Posted on in Family Law

Wheaton Wills Attorney

Many people do not look forward to preparing their will because they feel it is a morbid practice to lay out what will happen when you die. Some families find themselves tied up in lengthy and expensive court battles after a loved one dies because of this line of thinking.

Even if you dread making a will, it is critically important in order to ensure your estate is taken care of in the manner you want after you pass away. Creating a will includes various steps, such as specifying who will receive your property and assets and if you have children who are minors, who will take care of them. 

You also want to choose an executor for your will. The executor is the person who makes sure your wishes are carried out and who manages your estate. You want to pick an executor who can carry out the responsibilities properly and not be overwhelmed if matters related to your estate are complicated. 

What to Look for in Your Executor

Executors may handle a significant number of responsibilities in executing your will.
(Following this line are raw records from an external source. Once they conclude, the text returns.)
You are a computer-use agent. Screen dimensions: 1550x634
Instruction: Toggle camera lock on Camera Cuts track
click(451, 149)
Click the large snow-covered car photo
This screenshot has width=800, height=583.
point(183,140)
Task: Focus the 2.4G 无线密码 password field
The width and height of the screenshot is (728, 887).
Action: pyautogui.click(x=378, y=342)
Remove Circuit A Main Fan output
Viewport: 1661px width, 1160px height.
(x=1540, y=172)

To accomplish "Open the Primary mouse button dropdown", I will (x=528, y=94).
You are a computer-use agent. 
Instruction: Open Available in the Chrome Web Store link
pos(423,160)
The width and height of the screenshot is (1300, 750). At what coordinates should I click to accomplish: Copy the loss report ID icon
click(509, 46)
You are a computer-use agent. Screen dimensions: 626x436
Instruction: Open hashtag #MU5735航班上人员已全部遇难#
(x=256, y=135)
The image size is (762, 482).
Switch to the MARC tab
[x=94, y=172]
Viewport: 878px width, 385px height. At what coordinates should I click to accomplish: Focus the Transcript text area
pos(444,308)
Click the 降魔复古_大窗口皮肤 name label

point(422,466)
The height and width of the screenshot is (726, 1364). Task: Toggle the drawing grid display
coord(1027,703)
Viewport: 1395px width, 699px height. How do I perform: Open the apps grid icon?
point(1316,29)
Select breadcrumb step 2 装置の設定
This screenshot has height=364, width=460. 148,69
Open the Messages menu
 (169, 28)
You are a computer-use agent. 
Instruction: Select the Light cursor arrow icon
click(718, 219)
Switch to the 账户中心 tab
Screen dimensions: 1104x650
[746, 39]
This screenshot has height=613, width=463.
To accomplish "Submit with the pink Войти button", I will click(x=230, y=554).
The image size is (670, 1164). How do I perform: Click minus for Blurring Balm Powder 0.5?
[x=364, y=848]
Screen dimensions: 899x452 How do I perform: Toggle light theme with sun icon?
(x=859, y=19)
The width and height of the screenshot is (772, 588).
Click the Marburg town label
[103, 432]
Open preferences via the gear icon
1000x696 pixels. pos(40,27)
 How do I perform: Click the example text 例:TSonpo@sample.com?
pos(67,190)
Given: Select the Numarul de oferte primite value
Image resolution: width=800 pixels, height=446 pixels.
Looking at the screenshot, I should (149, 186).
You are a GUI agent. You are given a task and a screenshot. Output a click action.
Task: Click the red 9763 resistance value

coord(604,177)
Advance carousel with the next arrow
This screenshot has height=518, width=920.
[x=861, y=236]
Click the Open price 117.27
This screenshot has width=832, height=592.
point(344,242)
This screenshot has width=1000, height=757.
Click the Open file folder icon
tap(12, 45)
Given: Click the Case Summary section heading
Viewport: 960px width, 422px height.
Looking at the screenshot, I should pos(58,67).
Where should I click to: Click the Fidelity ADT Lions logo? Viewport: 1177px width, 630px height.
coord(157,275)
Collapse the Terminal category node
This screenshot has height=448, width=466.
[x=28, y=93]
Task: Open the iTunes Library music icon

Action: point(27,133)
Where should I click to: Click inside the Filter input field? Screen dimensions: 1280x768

They might have to keep track of all your assets, work with attorneys or accountants, and determine the valuation of your assets and liabilities. The work may also last for an extended period of time, depending on how complicated your estate is. 

Due to the detail-oriented nature of executing an estate, your executor will need to be someone who is very meticulous and responsible. It would also be beneficial to look for someone who is mature enough to handle all those details, and who will likely outlive you. It would also make the executor’s job easier if they know your family’s situation and how you would want any disputes resolved. 

It is common to have a family member serve as executor. This may be a good idea in some cases because they will obviously have knowledge of your situation. However, it may be negative because they are closer to the people who are the beneficiaries of the will and they could make emotional decisions. If a sibling is named executor it could also lead to resentment among other siblings who were not chosen. 

Contact a DuPage County Will and Trust Lawyer

Working on your will can be complicated and stressful. If you would like to begin drawing up a will, the Wheaton estate planning attorneys at Anderson & Associates, P.C. can guide you through the process and make sure your estate is properly taken care of. Contact us today at 630-653-9400 for a free consultation.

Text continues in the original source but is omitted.